> _AIM_: Pull out every line in the records below that contains the word "dimensions", and copy each one in full.
○ ○ ○ ○
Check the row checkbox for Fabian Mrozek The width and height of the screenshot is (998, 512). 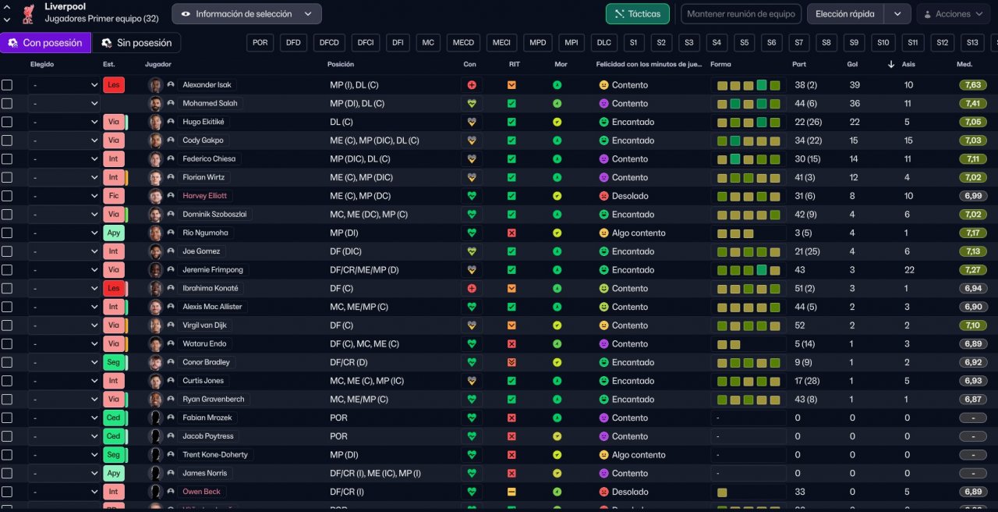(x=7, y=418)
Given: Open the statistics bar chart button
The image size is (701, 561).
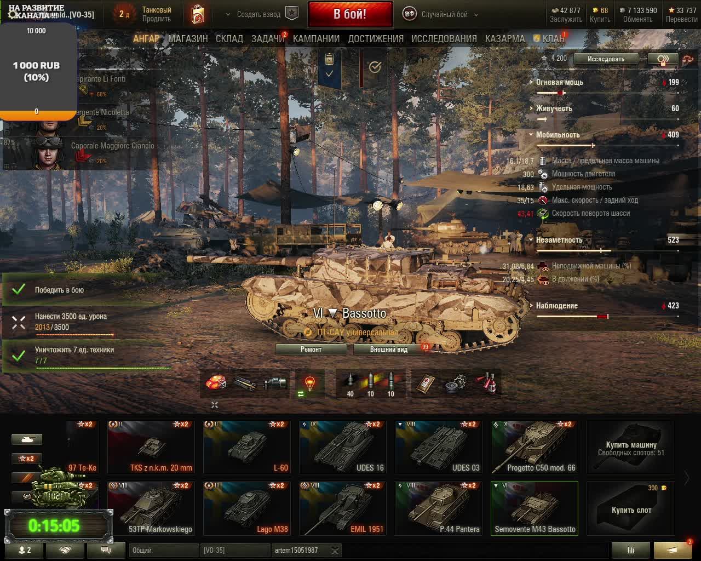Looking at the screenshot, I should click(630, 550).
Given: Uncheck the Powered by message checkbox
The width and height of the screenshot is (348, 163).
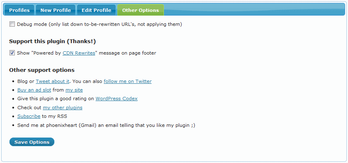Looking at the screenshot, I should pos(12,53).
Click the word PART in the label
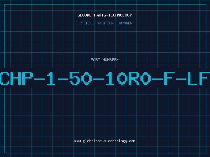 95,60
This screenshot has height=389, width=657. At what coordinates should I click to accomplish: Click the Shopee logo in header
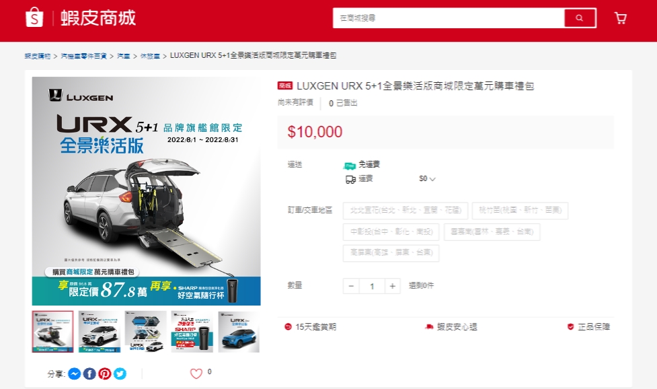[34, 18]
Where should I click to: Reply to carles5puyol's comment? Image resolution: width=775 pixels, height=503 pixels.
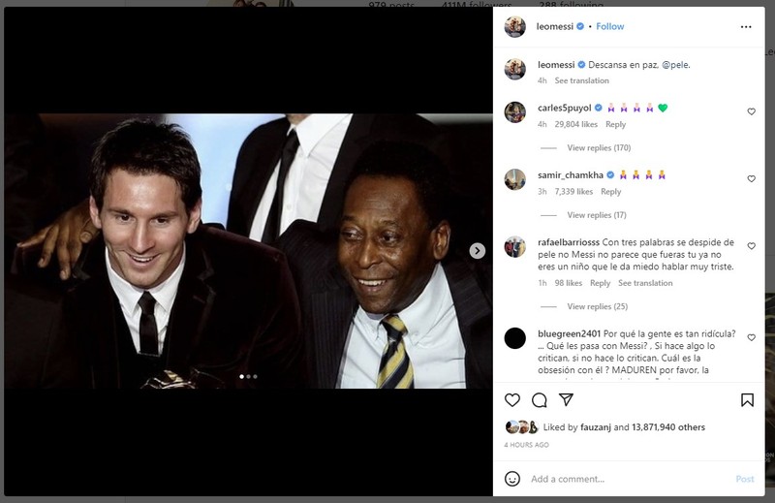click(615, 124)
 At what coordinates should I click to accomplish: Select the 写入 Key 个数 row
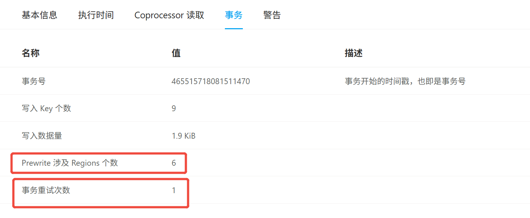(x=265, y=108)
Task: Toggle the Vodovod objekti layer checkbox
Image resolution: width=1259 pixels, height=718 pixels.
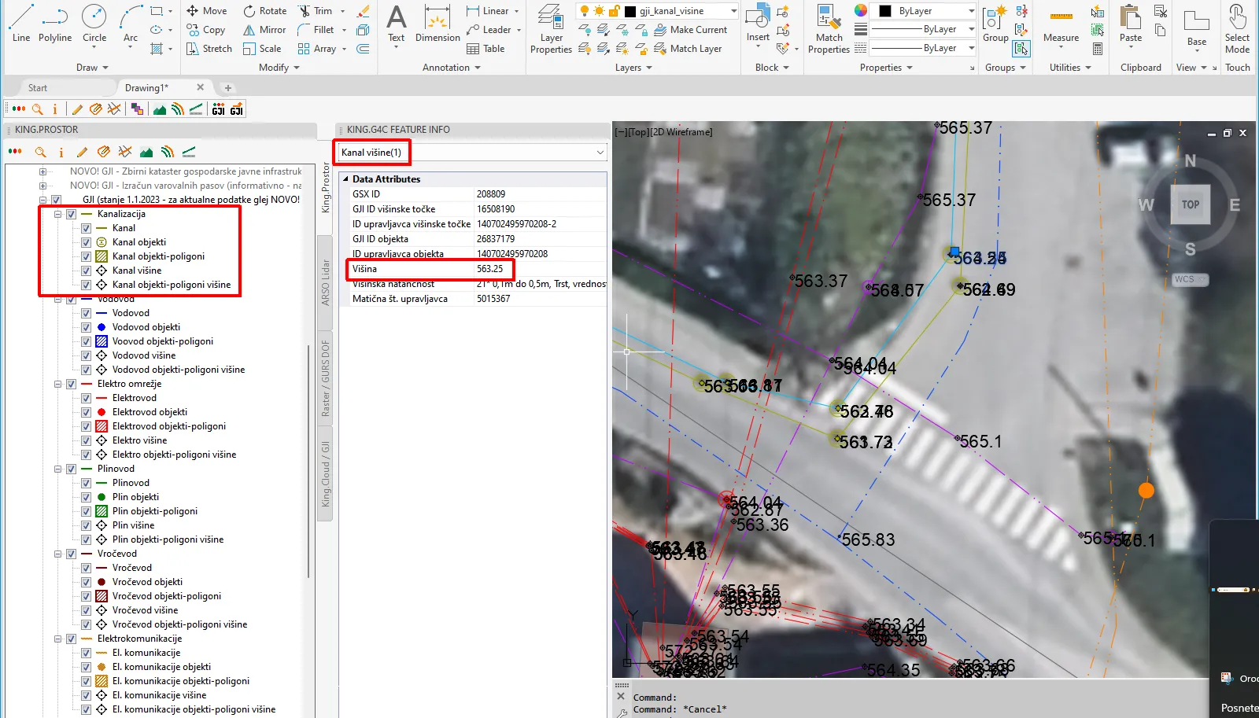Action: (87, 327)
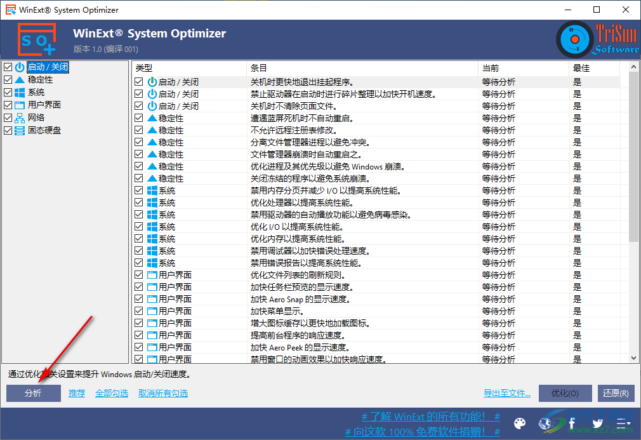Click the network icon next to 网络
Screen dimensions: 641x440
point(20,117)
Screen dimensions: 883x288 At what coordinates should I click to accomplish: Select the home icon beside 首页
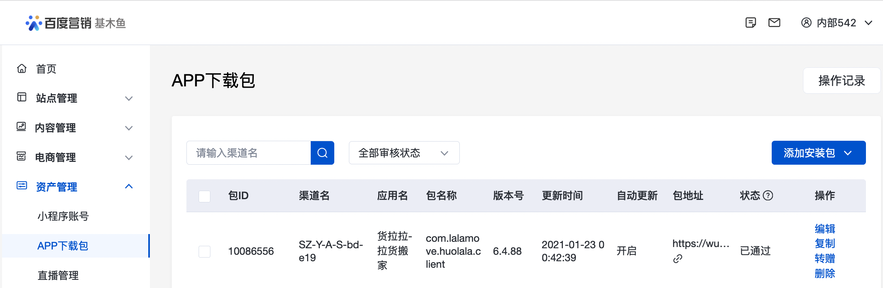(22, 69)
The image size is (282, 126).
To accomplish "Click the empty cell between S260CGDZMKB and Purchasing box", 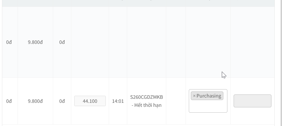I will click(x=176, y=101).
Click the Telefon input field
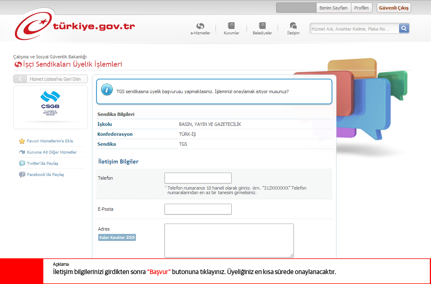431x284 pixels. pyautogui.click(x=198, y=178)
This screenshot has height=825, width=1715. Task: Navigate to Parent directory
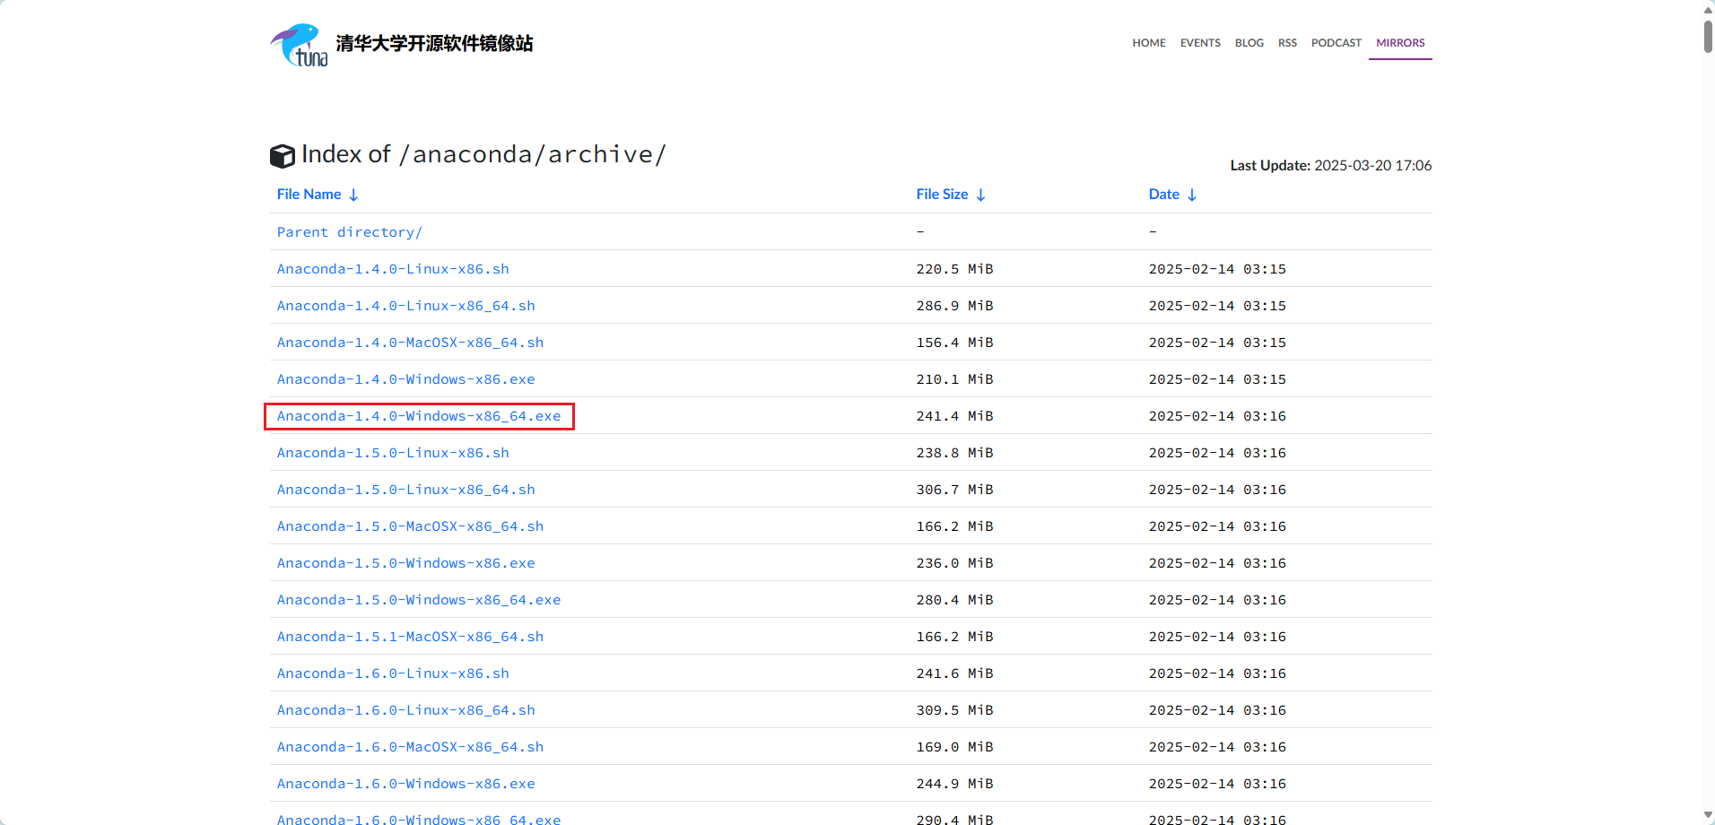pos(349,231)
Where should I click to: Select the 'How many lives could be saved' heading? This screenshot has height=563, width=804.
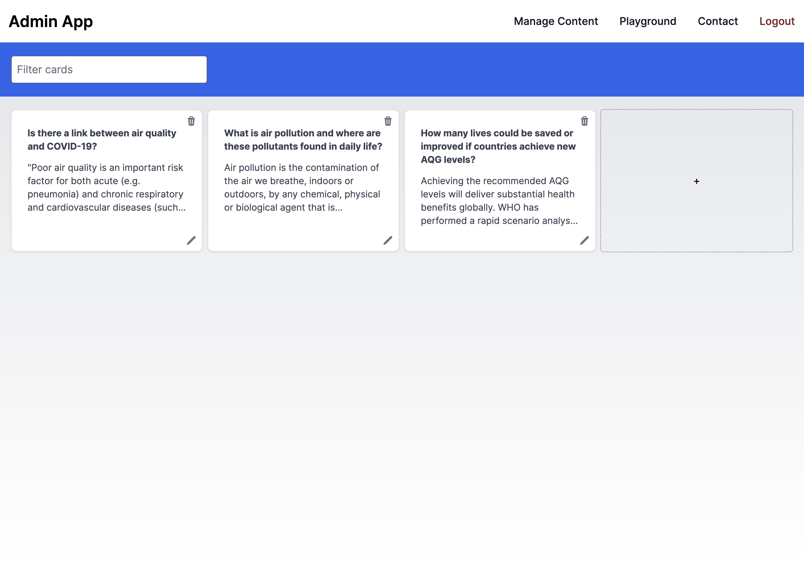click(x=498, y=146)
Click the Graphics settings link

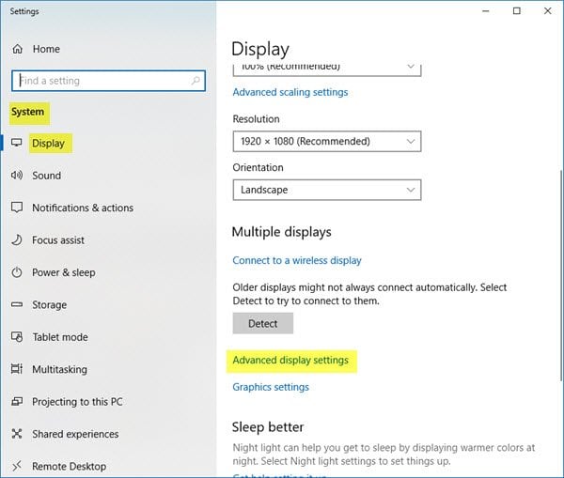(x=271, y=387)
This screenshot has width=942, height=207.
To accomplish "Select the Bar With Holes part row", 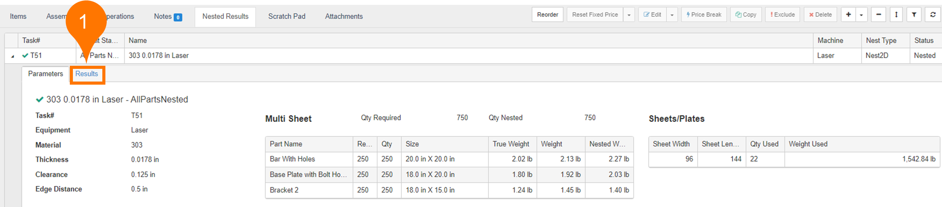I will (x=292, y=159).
○ ○ ○ ○
> _RESPONSE TO THIS EXERCISE_:
Screen dimensions: 641x440
Screen dimensions: 883x288 At what coordinates should I click to accomplish: Select the home icon beside 首页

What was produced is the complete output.